On Dec. 4, 2016 that bogus conspiracy theory inspired a 28-year-old man to drive 350 miles from Salisbury, North Carolina, to Washington, D. C., armed with a semi-automatic assault rifle, and storm into Comet, where he fired multiple shots.
“That was 18 months ago,” Cernovich protested. “I’ve been a relatively good boy since Pizzagate.”
And yet…
A very recent example of Cernovich’s and Posobiec’s trolling tactics was their aggressive double-teaming of Eric Garcia, a 27-year-old reporter for Roll Call, hours after he posted a story on July 18 revealing that Kentucky Sen. Rand Paul had approvingly retweeted two of Posobiec’s tweets—one praising the lawmaker’s defense of Trump’s Putin summit, and the other a Trump quote from the Helsinki confab: “I will put world peace ahead of politics.”
“Glad to hear it,” the Republican senator commented on Posobiec’s tweet.
After Garcia’s story was posted under the headline, “Rand Paul Retweeted PizzaGate Conspiracy Theorist,” Posobiec and Cernovich went to work, scouring Garcia’s Twitter history to unearth tweets from his teenage years in an apparent effort to discredit him.
“Wow! @ RollCall - can Infowars book @ EricMGarcia soon to tell us the truth about JFK? We can’t sit on this any longer!” Posobiec tweeted sarcastically concerning the then-18-year-old Garcia’s musings: “Watching a documentary about JFK murder. I don’t buy that Oswald acted alone. What do you guys think?”
Garcia—who has around 4,500 Twitter followers, compared to Posobiec’s 346,000 and Cernovich’s 419,000—retorted: “Really classy of you to pick out a tweet of mine when I was 18 and take it as me having a legitimate political opinion, Jack.”
In an interview with The Daily Beast, Garcia recalled that Posobiec, Cernovich and scores of their Twitter followers also tried to tarnish him with political bias by digging up his past as an Obama White House intern—an experience he has written about for National Journal—while mocking his youthful hobby in a garage band and accusing him of racism because he once wondered what a Mexican Muslim would put in a tortilla. (Garcia is Mexican-American.)
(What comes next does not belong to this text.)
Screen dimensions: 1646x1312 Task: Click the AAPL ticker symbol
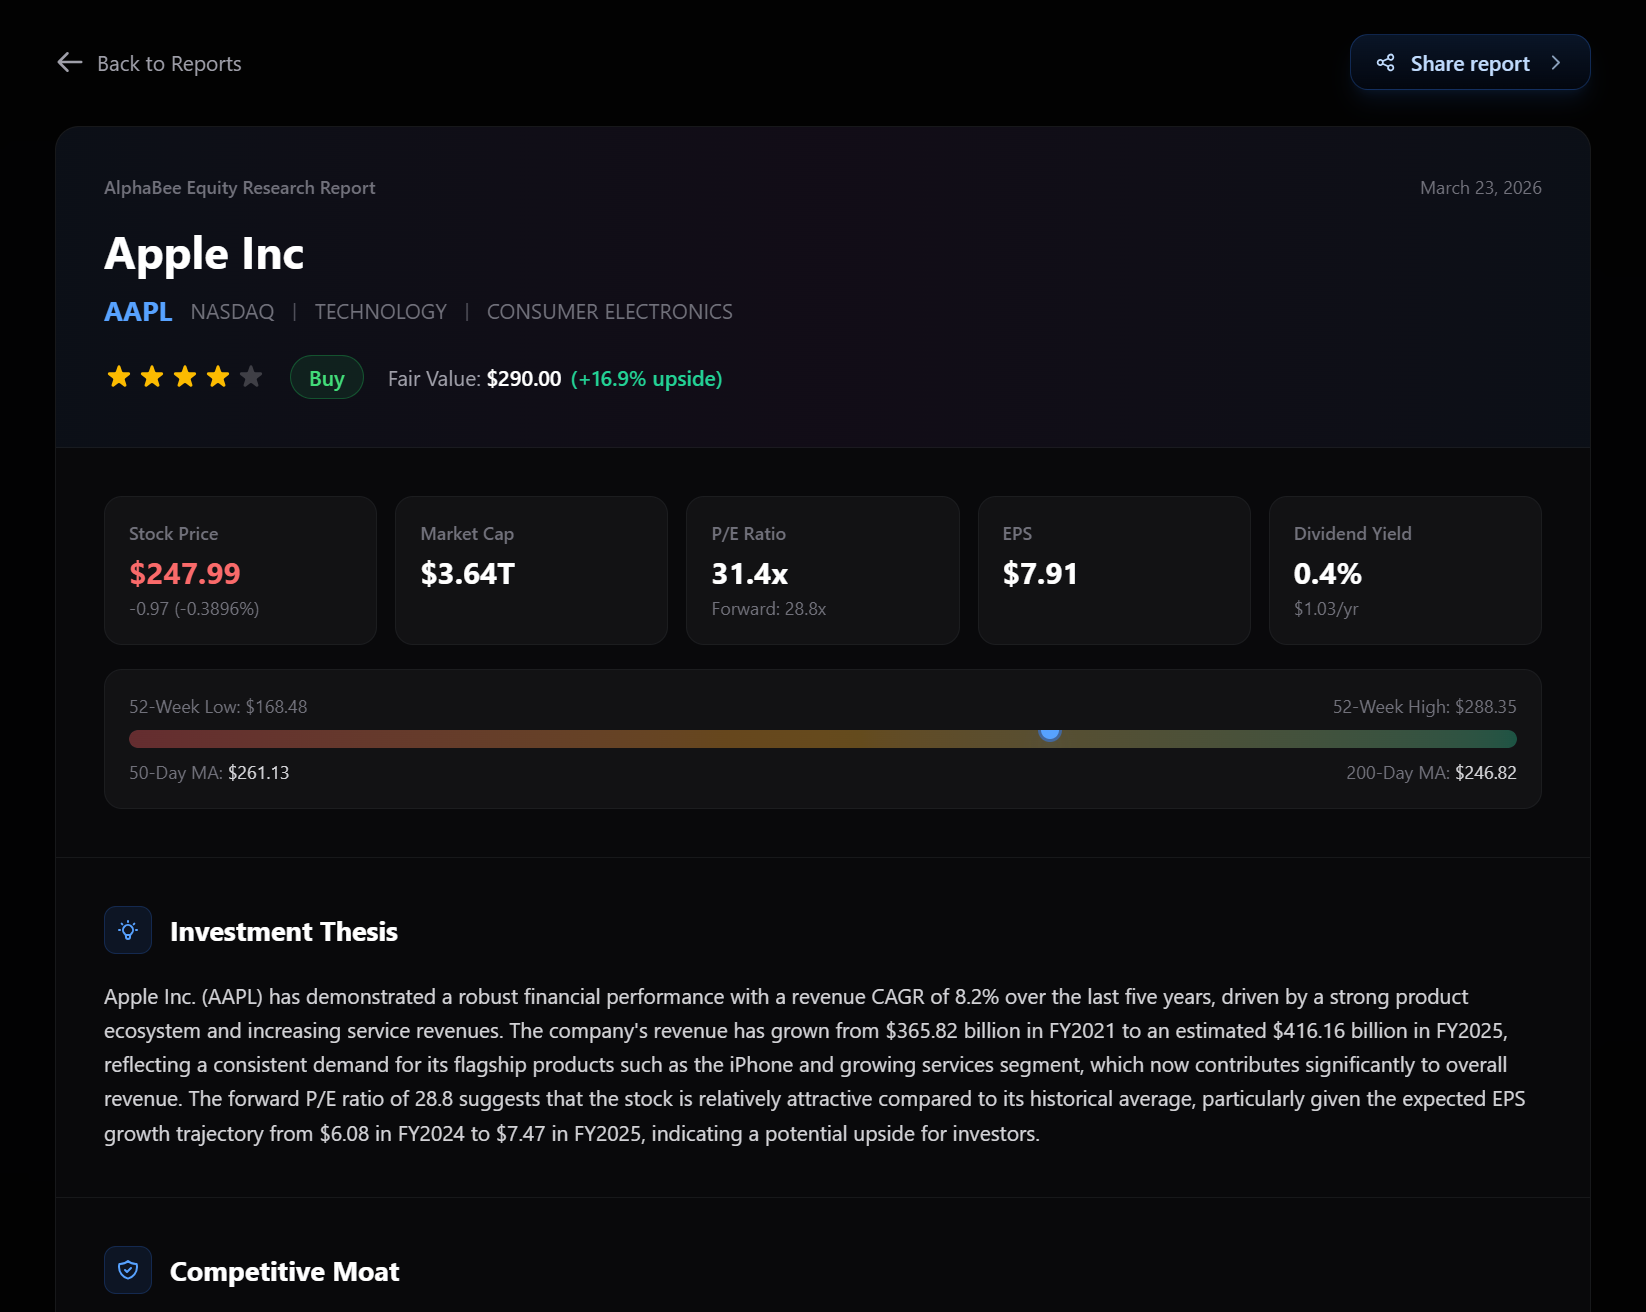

“I made a lot of dumb remarks when I was young,” Garcia said, adding that as his day progressed, his Twitter feed exploded with insults and accusations from strangers, including a wish that he “choke on a taco.”
“I got called a racist and a hack and all that other stuff,” he said. “It was overwhelming. It was an onslaught of stuff, and it just got to be too much. It sent me into a funk, and around 1 a.m., I called my best friend back home in California, who told me, ‘Hang in there, you’re doing the right thing, don’t back down.’”
Garcia—who said he’s at work on a book about his personal challenges living with a diagnosis of autism—said he’s hardly surprised that Posobiec and Cernovich find themselves in the social media crosshairs.
“If you spend a lot of your time trolling people, then it should stand to reason that people are not going to like that,” he noted. “I don’t have a major following. I never claimed to be a major journalist or anything like that. I never have and I never will. But if you do spend a lot of time doing this, eventually you’re going to make the wrong kind of people mad. You’re eventually going to get somebody who is going to go back at you—somebody with a bigger following than a lowly schlub like me.”